Thasos built a geofence around Tesla’s 370-acre production facility in Fremont, California which isolated the smartphone location signals that emanated from within. When Elon Musk said they would work “around the clock” to increase Model 3 production, Thasos was able to confirm that. From June to October, the overnight shift swelled 30%. Model 3 production nearly doubled in just three months. It’s all detailed in an article by the Wall Street Journal which presented the below charts.

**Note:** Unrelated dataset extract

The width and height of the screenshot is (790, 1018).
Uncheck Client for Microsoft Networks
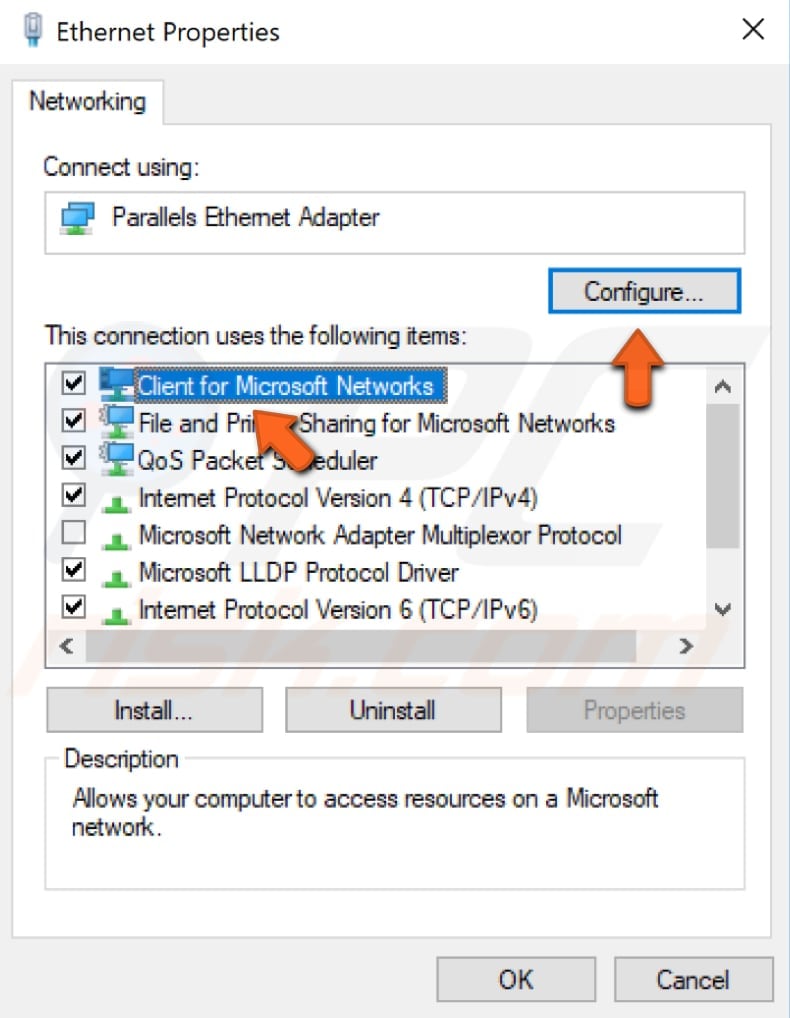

On the Thasos Group website, the company has made available a wealth of use cases that show how tracking cell phone locations can provide useful geospatial data that can be turned into insightful information. While there are probably dozens of firms out there that will offer to sell you location data, the quality of the data is what’s important. That’s because the best machine learning algorithms will always be the ones that munch on the best data. And if that data happens to be real-time location data, then you couldn’t go wrong choosing the largest repository of high-quality location data after Google and Apple – Thasos Group.